◆ What the exercise asks:
Reproduce the records word for word, with nothing left out.

Data items
►
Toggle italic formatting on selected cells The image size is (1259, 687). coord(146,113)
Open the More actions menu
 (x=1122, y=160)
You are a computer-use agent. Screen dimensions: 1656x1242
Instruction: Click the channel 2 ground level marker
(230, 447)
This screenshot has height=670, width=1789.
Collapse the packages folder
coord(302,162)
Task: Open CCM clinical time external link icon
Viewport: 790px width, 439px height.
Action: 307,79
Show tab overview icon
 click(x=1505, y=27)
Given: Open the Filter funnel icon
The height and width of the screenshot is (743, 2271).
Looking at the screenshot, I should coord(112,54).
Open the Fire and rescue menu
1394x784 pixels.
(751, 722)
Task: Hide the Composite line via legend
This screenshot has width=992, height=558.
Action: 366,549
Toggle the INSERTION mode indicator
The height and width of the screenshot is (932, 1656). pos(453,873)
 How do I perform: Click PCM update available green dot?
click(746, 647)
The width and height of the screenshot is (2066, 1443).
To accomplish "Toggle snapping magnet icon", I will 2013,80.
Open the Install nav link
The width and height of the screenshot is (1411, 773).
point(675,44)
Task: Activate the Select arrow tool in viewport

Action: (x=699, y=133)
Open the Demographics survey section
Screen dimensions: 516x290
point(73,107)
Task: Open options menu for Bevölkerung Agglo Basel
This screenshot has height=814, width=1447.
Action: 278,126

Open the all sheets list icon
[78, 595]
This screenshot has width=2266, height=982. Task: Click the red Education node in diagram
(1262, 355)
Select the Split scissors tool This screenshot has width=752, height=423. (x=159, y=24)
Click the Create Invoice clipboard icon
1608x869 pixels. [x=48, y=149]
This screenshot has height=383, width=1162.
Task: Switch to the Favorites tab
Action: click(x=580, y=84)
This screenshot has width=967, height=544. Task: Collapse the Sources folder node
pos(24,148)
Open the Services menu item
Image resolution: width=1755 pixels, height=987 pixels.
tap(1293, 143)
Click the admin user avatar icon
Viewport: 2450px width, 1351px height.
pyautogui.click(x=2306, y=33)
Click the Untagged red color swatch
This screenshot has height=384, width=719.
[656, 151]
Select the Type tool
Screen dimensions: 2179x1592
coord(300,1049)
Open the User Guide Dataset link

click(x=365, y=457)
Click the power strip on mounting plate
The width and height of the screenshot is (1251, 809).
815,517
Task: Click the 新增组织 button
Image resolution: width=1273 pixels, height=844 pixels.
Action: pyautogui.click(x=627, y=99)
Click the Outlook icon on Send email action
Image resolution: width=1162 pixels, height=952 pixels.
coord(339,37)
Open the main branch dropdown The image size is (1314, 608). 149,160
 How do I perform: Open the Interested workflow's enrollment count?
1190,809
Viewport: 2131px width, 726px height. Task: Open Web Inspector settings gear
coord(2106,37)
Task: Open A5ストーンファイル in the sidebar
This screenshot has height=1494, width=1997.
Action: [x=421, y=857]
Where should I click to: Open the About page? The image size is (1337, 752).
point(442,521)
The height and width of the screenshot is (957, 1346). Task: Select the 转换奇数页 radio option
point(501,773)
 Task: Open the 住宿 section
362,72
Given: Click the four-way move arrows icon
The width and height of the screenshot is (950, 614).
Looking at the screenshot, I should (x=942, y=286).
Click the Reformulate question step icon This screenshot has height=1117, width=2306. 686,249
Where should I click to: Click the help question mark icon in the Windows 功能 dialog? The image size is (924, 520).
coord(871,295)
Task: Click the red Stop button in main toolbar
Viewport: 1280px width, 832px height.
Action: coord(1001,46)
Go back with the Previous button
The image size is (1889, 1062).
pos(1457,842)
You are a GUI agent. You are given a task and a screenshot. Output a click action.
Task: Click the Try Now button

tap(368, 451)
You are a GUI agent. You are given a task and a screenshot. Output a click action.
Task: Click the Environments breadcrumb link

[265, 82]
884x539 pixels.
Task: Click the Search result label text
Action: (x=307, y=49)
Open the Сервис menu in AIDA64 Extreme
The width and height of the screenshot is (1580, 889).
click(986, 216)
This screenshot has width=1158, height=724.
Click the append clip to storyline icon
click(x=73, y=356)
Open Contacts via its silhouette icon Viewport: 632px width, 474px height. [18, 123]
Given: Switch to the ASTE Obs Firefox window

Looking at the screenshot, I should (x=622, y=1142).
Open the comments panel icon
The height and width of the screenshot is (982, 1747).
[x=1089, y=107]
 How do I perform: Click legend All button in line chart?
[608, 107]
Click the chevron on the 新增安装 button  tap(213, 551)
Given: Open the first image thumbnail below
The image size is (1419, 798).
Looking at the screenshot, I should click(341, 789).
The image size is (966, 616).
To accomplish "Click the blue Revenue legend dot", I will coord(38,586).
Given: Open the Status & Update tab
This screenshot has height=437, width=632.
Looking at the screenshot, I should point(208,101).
◄
◆ Answer box:
Toggle italic formatting on selected cells The image size is (1259, 687). coord(146,113)
Open the More actions menu
 (x=1122, y=160)
You are a computer-use agent. Screen dimensions: 1656x1242
Instruction: Click the channel 2 ground level marker
(230, 447)
This screenshot has height=670, width=1789.
Collapse the packages folder
coord(302,162)
Task: Open CCM clinical time external link icon
Viewport: 790px width, 439px height.
Action: 307,79
Show tab overview icon
 click(x=1505, y=27)
Given: Open the Filter funnel icon
The height and width of the screenshot is (743, 2271).
Looking at the screenshot, I should coord(112,54).
Open the Fire and rescue menu
1394x784 pixels.
(751, 722)
Task: Hide the Composite line via legend
This screenshot has width=992, height=558.
Action: 366,549
Toggle the INSERTION mode indicator
The height and width of the screenshot is (932, 1656). pos(453,873)
 How do I perform: Click PCM update available green dot?
click(746, 647)
The width and height of the screenshot is (2066, 1443).
To accomplish "Toggle snapping magnet icon", I will 2013,80.
Open the Install nav link
The width and height of the screenshot is (1411, 773).
point(675,44)
Task: Activate the Select arrow tool in viewport

Action: (x=699, y=133)
Open the Demographics survey section
Screen dimensions: 516x290
point(73,107)
Task: Open options menu for Bevölkerung Agglo Basel
This screenshot has height=814, width=1447.
Action: 278,126

Open the all sheets list icon
[78, 595]
This screenshot has width=2266, height=982. Task: Click the red Education node in diagram
(1262, 355)
Select the Split scissors tool This screenshot has width=752, height=423. (x=159, y=24)
Click the Create Invoice clipboard icon
1608x869 pixels. [x=48, y=149]
This screenshot has height=383, width=1162.
Task: Switch to the Favorites tab
Action: click(x=580, y=84)
This screenshot has width=967, height=544. Task: Collapse the Sources folder node
pos(24,148)
Open the Services menu item
Image resolution: width=1755 pixels, height=987 pixels.
tap(1293, 143)
Click the admin user avatar icon
Viewport: 2450px width, 1351px height.
pyautogui.click(x=2306, y=33)
Click the Untagged red color swatch
This screenshot has height=384, width=719.
[656, 151]
Select the Type tool
Screen dimensions: 2179x1592
coord(300,1049)
Open the User Guide Dataset link

click(x=365, y=457)
Click the power strip on mounting plate
The width and height of the screenshot is (1251, 809).
815,517
Task: Click the 新增组织 button
Image resolution: width=1273 pixels, height=844 pixels.
Action: pyautogui.click(x=627, y=99)
Click the Outlook icon on Send email action
Image resolution: width=1162 pixels, height=952 pixels.
coord(339,37)
Open the main branch dropdown The image size is (1314, 608). 149,160
 How do I perform: Open the Interested workflow's enrollment count?
1190,809
Viewport: 2131px width, 726px height. Task: Open Web Inspector settings gear
coord(2106,37)
Task: Open A5ストーンファイル in the sidebar
This screenshot has height=1494, width=1997.
Action: [x=421, y=857]
Where should I click to: Open the About page? The image size is (1337, 752).
point(442,521)
The height and width of the screenshot is (957, 1346). Task: Select the 转换奇数页 radio option
point(501,773)
 Task: Open the 住宿 section
362,72
Given: Click the four-way move arrows icon
The width and height of the screenshot is (950, 614).
Looking at the screenshot, I should (x=942, y=286).
Click the Reformulate question step icon This screenshot has height=1117, width=2306. 686,249
Where should I click to: Click the help question mark icon in the Windows 功能 dialog? The image size is (924, 520).
coord(871,295)
Task: Click the red Stop button in main toolbar
Viewport: 1280px width, 832px height.
Action: coord(1001,46)
Go back with the Previous button
The image size is (1889, 1062).
pos(1457,842)
You are a GUI agent. You are given a task and a screenshot. Output a click action.
Task: Click the Try Now button

tap(368, 451)
You are a GUI agent. You are given a task and a screenshot. Output a click action.
Task: Click the Environments breadcrumb link

[265, 82]
884x539 pixels.
Task: Click the Search result label text
Action: (x=307, y=49)
Open the Сервис menu in AIDA64 Extreme
The width and height of the screenshot is (1580, 889).
click(986, 216)
This screenshot has width=1158, height=724.
Click the append clip to storyline icon
click(x=73, y=356)
Open Contacts via its silhouette icon Viewport: 632px width, 474px height. [18, 123]
Given: Switch to the ASTE Obs Firefox window

Looking at the screenshot, I should (x=622, y=1142).
Open the comments panel icon
The height and width of the screenshot is (982, 1747).
[x=1089, y=107]
 How do I perform: Click legend All button in line chart?
[608, 107]
Click the chevron on the 新增安装 button  tap(213, 551)
Given: Open the first image thumbnail below
The image size is (1419, 798).
Looking at the screenshot, I should click(341, 789).
The image size is (966, 616).
To accomplish "Click the blue Revenue legend dot", I will coord(38,586).
Given: Open the Status & Update tab
This screenshot has height=437, width=632.
Looking at the screenshot, I should point(208,101).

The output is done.